Some of the key characteristics of a partnership are:

  • Formation – The partnership is formed when you and your partners enter a formal agreement outlining your rights and obligations. If you intend to form a limited partnership or limited liability partnership then a certificate must be filed with the state.
  • Ownership – The partnership is owned by the partners based on the provisions and percentages of ownership negotiated the agreement.
  • Management– A general partnership and limited liability partnership is managed equally by all of the partners unless you and your partners agree otherwise. In a limited partnership management is conducted by the general partner.

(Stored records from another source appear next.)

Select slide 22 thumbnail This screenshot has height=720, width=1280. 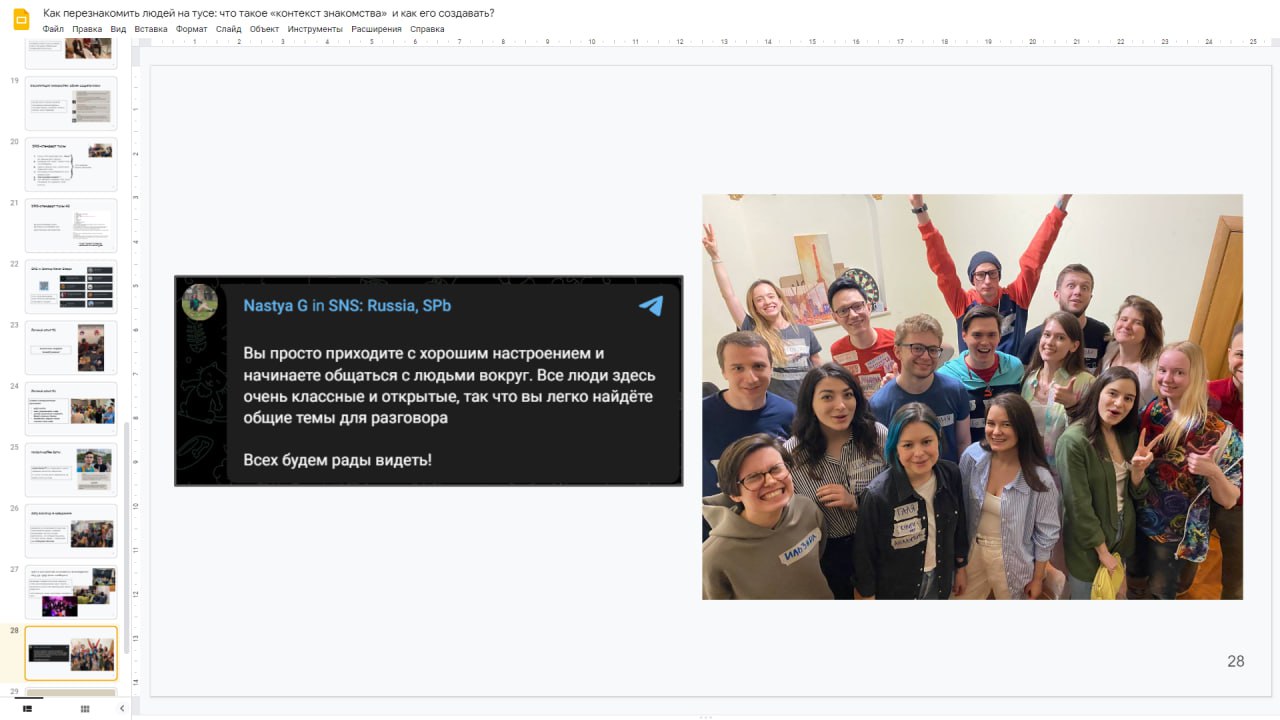click(71, 287)
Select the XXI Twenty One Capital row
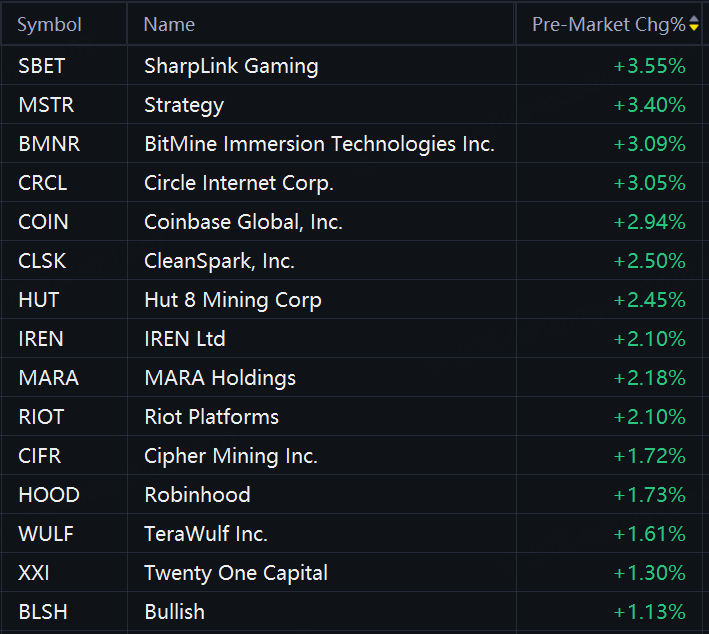Viewport: 709px width, 634px height. (236, 573)
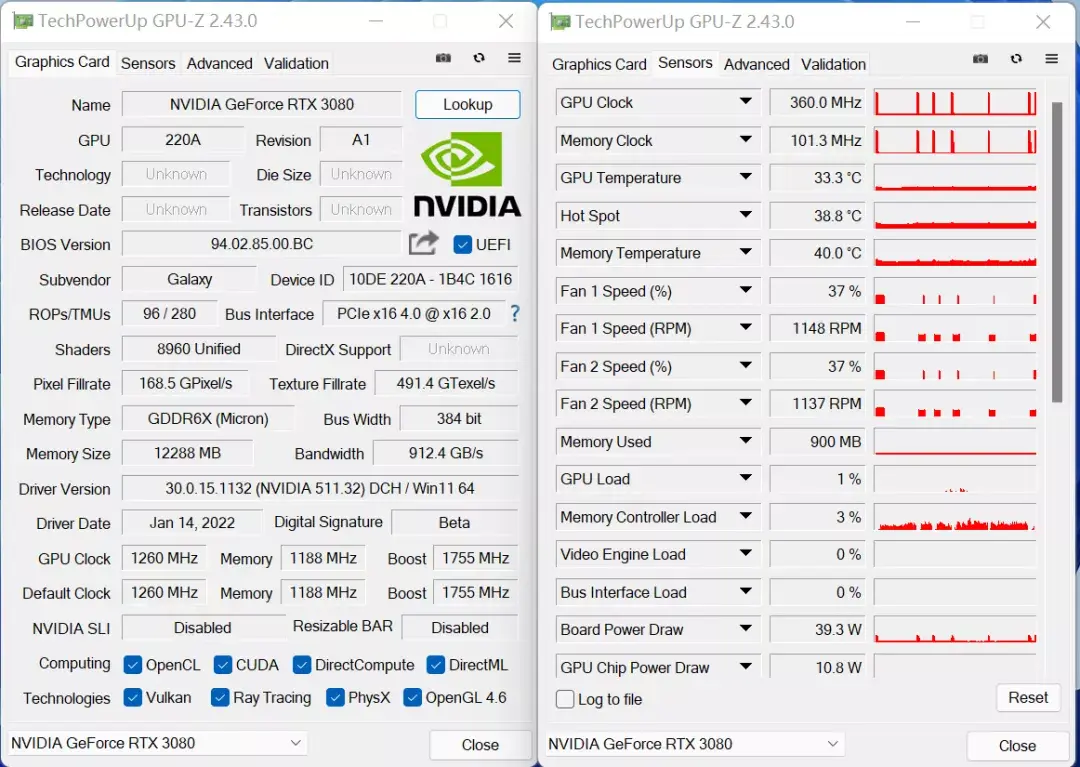Click the camera screenshot icon in left window
Screen dimensions: 1080x767
pos(443,58)
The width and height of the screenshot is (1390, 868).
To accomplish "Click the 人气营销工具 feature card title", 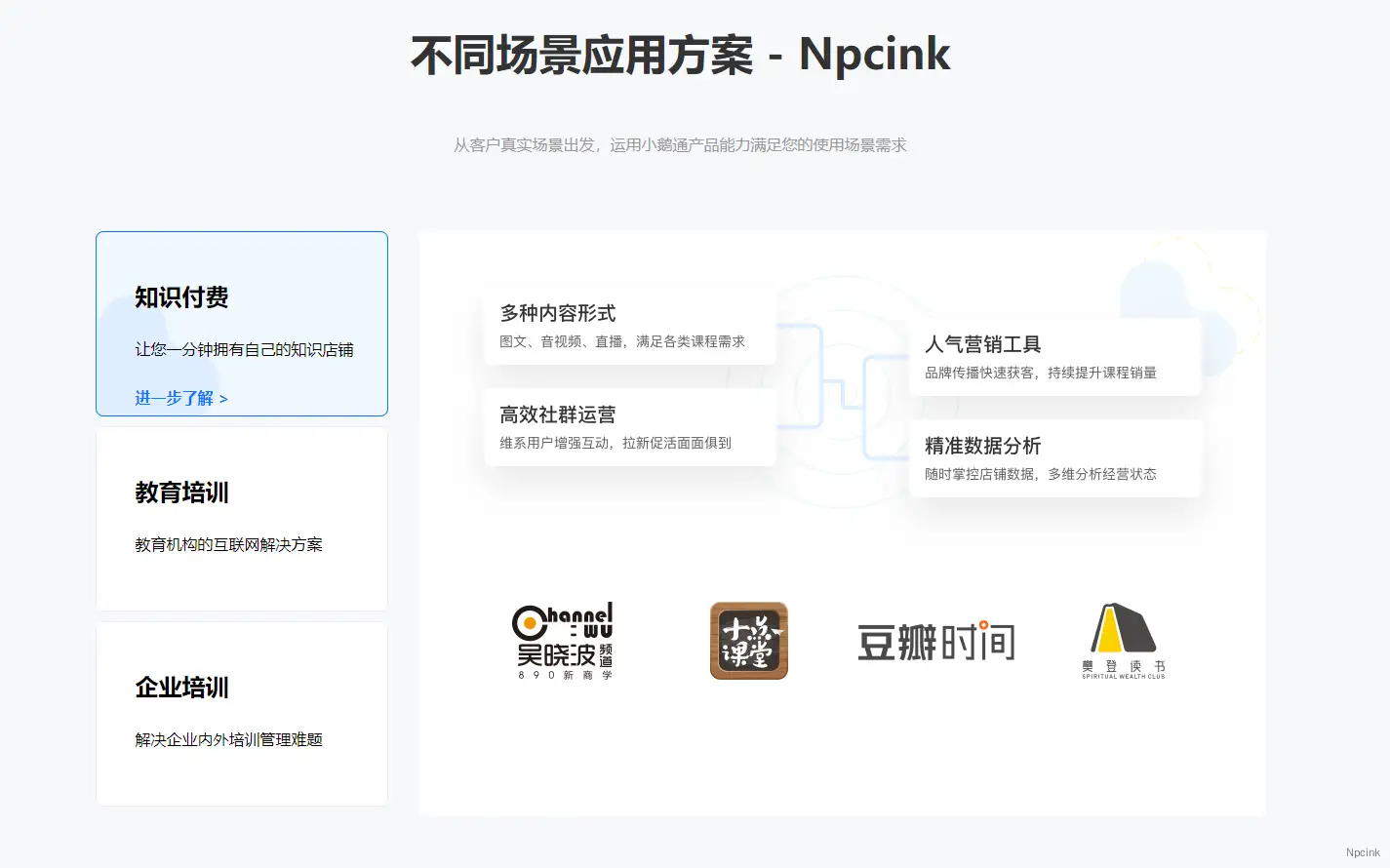I will click(983, 344).
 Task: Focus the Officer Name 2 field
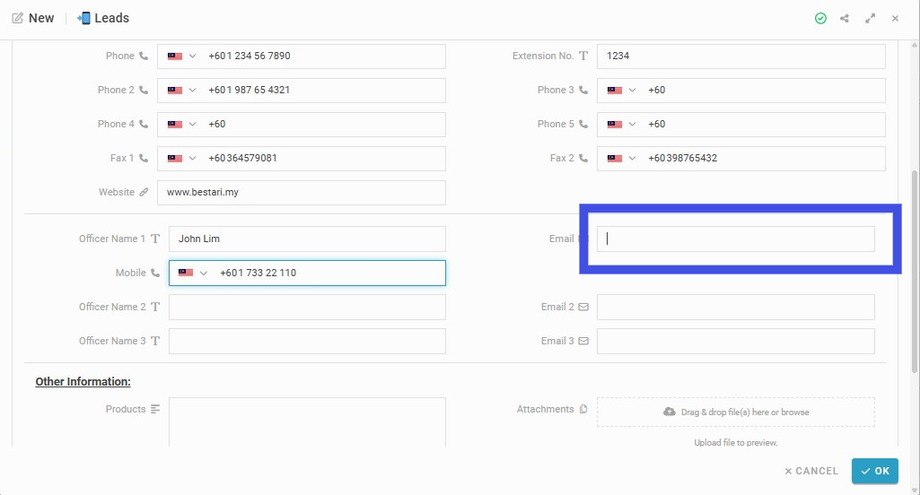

  • Personal Liability – Partners of a general partnership are personally liable for all of the debts and obligations of the partnership including claims resulting from the actions of one of the partners while acting in the course of the partnership. In a limited partnership only the general partner is liable for the debts and obligations and limited partners are liable to the extent of the investment they made in the partnership. However, if a limited partner engages in management of the business then they may lose their limited liability. If professionals elect to practice under a limited liability partnership then generally they are not personally liable for the debts and obligations as well as claims arising from the conduct of their partners except that the licensing authority which issues their license may require minimum thresholds of liability. A professional will remain personally liable for their own negligent acts.
  • Taxation – A partnership is not subject to either federal or state taxation. Rather, the profits or losses are “passed through” to the partners based on their percentage of ownership and taxes are paid on the partners individual tax returns. Limited partnerships and limited liability partnerships must pay an annual minimum franchise tax (currently $800.00). Furthermore, if the partnership has employees other than the partners then employment taxes and workers compensation must be paid.

Under the right circumstances a partnership can be a good choice to operate a business with another. However, careful consideration must be given to the fact that you may be personally liable for the debts and obligations of the business and that perhaps an entity with some liability protection such as the corporation or limited liability company might be the wiser choice.